[Data excerpts Boundary: Start]

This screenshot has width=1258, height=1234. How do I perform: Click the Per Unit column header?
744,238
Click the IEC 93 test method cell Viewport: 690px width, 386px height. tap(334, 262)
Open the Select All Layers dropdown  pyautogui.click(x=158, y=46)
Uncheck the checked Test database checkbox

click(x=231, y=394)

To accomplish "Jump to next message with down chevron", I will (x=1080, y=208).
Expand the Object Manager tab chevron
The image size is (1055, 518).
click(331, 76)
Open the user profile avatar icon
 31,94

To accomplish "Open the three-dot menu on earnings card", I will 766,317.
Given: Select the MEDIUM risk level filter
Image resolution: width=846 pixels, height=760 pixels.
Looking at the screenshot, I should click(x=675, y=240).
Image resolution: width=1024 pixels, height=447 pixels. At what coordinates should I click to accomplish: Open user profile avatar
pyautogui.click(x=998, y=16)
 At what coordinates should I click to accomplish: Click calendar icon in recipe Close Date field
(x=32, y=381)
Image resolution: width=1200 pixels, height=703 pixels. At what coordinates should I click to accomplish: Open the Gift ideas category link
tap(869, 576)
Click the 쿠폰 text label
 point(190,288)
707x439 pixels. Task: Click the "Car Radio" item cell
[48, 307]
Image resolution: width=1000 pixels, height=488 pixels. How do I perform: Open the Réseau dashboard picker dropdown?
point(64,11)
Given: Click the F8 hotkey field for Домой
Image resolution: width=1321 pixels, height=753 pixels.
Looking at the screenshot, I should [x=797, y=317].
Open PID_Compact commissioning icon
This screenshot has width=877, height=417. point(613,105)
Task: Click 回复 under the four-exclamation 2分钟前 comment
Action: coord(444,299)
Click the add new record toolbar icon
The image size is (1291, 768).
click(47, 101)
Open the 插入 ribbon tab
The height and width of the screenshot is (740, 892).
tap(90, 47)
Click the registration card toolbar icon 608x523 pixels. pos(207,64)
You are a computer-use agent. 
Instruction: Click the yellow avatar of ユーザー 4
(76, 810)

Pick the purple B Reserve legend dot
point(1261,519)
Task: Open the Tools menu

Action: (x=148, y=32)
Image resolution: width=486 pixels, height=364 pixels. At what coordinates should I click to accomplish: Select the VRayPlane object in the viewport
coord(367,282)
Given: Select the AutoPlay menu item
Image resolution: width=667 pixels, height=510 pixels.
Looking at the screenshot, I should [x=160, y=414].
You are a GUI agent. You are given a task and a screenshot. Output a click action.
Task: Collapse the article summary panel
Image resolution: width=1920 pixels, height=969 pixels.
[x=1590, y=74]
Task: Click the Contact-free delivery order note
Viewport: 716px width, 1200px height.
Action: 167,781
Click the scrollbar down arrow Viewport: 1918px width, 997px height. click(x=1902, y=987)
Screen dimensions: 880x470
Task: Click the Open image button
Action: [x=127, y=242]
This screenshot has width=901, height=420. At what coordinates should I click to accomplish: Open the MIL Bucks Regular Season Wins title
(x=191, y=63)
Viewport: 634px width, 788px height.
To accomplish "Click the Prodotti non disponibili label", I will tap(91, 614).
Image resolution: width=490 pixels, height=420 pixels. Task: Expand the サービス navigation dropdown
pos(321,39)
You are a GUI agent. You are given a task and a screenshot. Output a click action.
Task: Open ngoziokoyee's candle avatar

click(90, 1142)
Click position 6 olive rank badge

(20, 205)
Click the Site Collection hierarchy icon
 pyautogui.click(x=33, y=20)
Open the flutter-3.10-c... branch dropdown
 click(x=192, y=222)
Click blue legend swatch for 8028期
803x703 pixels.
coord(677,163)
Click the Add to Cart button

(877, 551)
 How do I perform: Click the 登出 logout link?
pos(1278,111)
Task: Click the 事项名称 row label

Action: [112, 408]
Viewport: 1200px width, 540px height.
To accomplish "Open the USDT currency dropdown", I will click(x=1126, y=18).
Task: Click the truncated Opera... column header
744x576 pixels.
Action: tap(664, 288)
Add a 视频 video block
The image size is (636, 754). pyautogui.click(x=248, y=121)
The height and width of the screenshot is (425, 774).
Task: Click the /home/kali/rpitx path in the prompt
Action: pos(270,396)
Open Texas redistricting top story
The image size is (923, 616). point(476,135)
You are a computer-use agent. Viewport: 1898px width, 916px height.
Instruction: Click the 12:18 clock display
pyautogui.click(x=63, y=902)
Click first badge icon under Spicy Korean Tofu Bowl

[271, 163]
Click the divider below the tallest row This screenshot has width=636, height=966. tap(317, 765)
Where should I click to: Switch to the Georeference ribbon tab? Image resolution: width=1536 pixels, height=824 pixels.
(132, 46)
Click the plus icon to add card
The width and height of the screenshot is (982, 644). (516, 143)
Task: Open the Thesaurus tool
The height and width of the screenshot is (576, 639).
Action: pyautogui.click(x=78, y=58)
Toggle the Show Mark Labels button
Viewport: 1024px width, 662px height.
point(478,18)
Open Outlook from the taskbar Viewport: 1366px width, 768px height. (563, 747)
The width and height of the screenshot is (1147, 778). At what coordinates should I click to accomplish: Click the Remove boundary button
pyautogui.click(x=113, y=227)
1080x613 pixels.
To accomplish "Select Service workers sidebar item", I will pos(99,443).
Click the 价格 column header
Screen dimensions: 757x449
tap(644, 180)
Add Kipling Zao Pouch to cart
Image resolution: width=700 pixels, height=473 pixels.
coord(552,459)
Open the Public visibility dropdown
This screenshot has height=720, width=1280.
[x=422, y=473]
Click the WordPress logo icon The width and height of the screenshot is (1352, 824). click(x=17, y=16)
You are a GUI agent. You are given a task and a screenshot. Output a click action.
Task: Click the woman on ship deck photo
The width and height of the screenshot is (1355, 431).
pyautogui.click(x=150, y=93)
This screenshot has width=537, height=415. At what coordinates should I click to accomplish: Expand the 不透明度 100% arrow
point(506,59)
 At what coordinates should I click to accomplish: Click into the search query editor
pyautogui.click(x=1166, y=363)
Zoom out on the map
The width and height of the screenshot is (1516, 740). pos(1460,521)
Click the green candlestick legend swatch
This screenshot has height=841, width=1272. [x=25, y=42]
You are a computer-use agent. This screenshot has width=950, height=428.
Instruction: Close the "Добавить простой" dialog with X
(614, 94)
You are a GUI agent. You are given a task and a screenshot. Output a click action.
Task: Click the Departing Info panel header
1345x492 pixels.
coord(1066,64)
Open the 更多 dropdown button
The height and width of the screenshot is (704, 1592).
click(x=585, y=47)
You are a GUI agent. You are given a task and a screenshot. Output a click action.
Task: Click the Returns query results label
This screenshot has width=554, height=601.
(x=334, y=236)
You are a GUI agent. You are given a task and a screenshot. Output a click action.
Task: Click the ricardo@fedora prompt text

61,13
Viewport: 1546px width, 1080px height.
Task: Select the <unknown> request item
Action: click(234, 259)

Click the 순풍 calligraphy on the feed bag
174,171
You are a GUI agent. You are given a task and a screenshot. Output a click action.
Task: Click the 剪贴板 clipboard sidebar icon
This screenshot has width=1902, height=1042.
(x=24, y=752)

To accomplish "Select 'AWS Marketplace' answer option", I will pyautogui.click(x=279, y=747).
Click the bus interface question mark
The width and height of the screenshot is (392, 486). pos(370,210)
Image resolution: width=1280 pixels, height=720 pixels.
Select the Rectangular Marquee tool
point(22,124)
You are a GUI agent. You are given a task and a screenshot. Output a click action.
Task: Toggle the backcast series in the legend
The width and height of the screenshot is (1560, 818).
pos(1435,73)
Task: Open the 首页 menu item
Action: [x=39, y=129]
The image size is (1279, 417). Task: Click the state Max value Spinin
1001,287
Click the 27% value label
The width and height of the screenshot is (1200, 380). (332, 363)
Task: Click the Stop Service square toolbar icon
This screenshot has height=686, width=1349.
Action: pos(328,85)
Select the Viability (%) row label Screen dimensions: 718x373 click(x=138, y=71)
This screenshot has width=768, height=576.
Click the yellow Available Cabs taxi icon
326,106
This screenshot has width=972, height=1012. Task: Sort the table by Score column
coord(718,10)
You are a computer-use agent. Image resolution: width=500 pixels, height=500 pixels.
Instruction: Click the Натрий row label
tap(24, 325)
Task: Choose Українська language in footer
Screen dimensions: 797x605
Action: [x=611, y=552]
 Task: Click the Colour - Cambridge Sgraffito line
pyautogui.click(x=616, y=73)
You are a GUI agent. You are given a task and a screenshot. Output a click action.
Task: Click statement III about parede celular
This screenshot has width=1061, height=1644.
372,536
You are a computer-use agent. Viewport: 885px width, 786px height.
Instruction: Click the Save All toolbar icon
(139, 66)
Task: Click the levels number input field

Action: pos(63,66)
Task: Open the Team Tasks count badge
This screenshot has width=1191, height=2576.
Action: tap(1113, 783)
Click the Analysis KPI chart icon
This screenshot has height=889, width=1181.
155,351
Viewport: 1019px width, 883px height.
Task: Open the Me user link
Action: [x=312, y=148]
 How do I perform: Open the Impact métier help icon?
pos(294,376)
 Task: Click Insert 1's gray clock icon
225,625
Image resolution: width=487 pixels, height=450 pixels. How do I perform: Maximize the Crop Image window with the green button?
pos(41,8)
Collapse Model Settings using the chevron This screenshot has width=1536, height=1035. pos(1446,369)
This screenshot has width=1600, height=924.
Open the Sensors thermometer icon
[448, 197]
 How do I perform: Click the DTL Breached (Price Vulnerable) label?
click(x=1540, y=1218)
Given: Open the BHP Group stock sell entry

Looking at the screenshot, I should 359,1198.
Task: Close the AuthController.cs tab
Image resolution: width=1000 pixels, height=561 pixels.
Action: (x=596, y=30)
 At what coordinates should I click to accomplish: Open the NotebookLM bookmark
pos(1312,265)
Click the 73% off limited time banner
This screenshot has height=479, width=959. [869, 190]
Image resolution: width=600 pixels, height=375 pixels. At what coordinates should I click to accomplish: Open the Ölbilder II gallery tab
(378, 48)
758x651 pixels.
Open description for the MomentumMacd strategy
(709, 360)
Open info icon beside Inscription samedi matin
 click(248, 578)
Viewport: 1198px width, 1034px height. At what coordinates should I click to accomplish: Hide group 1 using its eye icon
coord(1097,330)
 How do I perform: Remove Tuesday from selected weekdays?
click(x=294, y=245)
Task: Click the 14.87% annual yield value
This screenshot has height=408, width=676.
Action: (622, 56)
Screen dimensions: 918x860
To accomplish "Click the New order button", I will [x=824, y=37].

[Data excerpts Boundary: End]

### What you have to do
Please output, exactly, the lines of the listing from the one containing "Given: Open the BHP Group stock sell entry" through the last, inclusive, and no other lines.

### Result
Given: Open the BHP Group stock sell entry

Looking at the screenshot, I should 359,1198.
Task: Close the AuthController.cs tab
Image resolution: width=1000 pixels, height=561 pixels.
Action: (x=596, y=30)
 At what coordinates should I click to accomplish: Open the NotebookLM bookmark
pos(1312,265)
Click the 73% off limited time banner
This screenshot has height=479, width=959. [869, 190]
Image resolution: width=600 pixels, height=375 pixels. At what coordinates should I click to accomplish: Open the Ölbilder II gallery tab
(378, 48)
758x651 pixels.
Open description for the MomentumMacd strategy
(709, 360)
Open info icon beside Inscription samedi matin
 click(248, 578)
Viewport: 1198px width, 1034px height. At what coordinates should I click to accomplish: Hide group 1 using its eye icon
coord(1097,330)
 How do I perform: Remove Tuesday from selected weekdays?
click(x=294, y=245)
Task: Click the 14.87% annual yield value
This screenshot has height=408, width=676.
Action: (622, 56)
Screen dimensions: 918x860
To accomplish "Click the New order button", I will [x=824, y=37].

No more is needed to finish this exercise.